We can provide any CLI command here, but we have one constraint. Any command we provide will run in the foreground. In fact, each container can run just one single process. You can have an image capable of running multiple processes, but you will have to spin-off from that image one container for each process you want to run.
This can sound like a limit, but it is consistent with the statelessness of containers. By running a single process per container, we can tie the container to that process. Hence, if the process fails the container will crash. And, if the container crashes, our orchestrator can take care of starting up a new one.
So, instead of thinking about containers like stateless virtual machines, think of them like processes with an environment onboard.

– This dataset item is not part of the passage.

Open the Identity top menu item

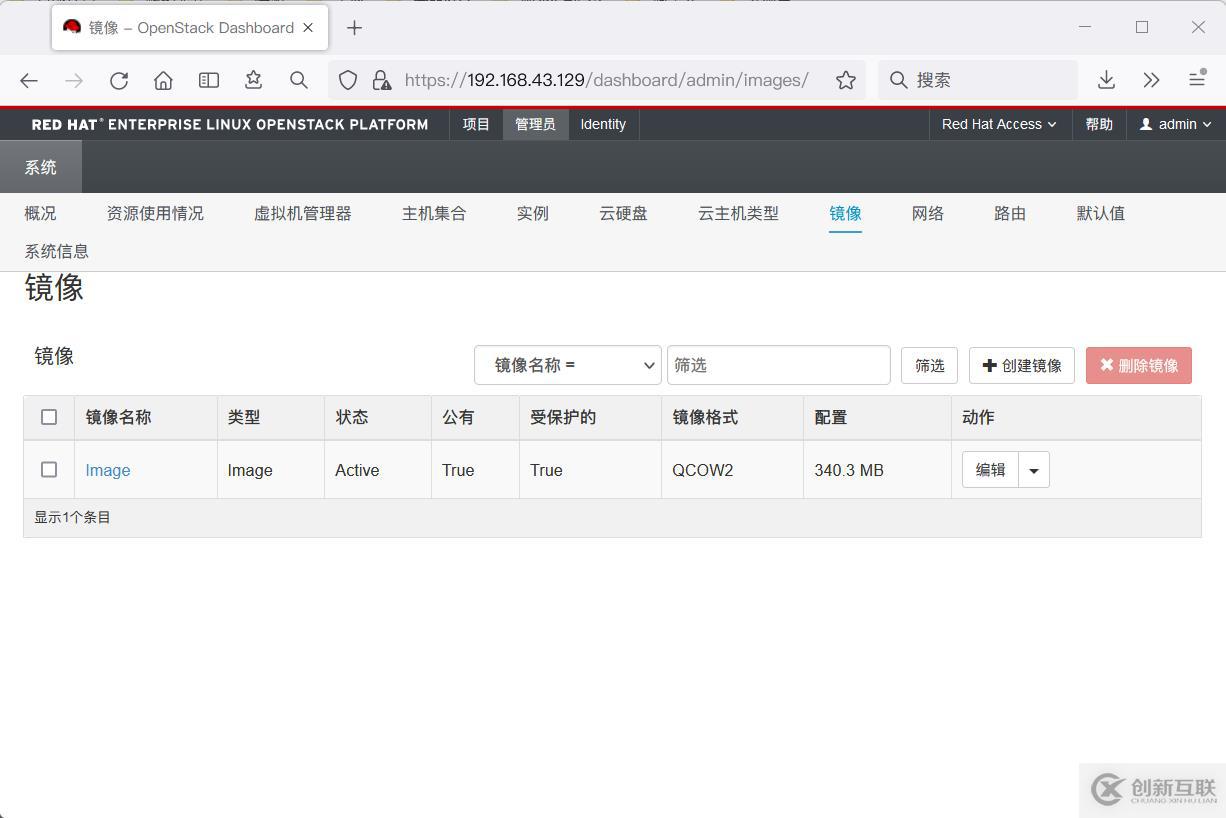(x=603, y=124)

To define which command to run, we use the CMD command. We should provide an array of words. In the following example, we are trying to run npm run start
.
CMD ["npm", "run", "start"]
Our Complete Dockerfile
In this dockerfile tutorial, we saw all the major components of our dockerfile. For your convenience, you can find them all here together, ready for copy-and-paste.
FROM node:12
WORKDIR /usr/src/app
COPY package*.json ./
COPY index.js ./
COPY .babelrc ./
COPY src ./src
COPY node_modules ./node_modules
EXPOSE 80
CMD ["npm", "run", "start"]
Pro Tip: Single File
At the very beginning of this dockerfile tutorial, we saw that you should strive to have everything fit inside your dockerfile. That is, everything but your actual application source code.
What do we mean by that? If you followed this tutorial, it may seem hard or impossible to have something outside your dockerfile. Yet, things can start to be more obvious if we move to configure a more legacy web server such as Apache or Tomcat.
Those web servers rely on a configuration file to run, which from the standpoint of our app is not part of the application. It is part of the environment. Since it is an environment configuration, you should include it in your dockerfile.
Specifically, you should not COPY
that web server configuration file, because it would mean your dockerfile relies on an external file (the one you copy, indeed). Instead, you should echo
(or cat
) it directly in the right position, so that the body of the file is contained within the dockerfile.
An example will make things much clearer.
# Don't do this
COPY server.xml ./server.xml
# Do this instead
cat <<EOF >> server.xml
<?XML version="1" encoding="UTF-8"?>
<Server port="80" shutdown="SHUTDOWN">
<!-- Rest of XML Config -->
</Server>
EOF
In Conclusion
Congratulations, you made it! By now, you should have all the tools needed to properly containerize your application. Not only that, but you should have the tools to do it in a good way.
At first, putting your app into a container may seem like unecessary complexity, but the more you realize how much maintaining an app is actually complex, the more you will realize how this is a lifesaver.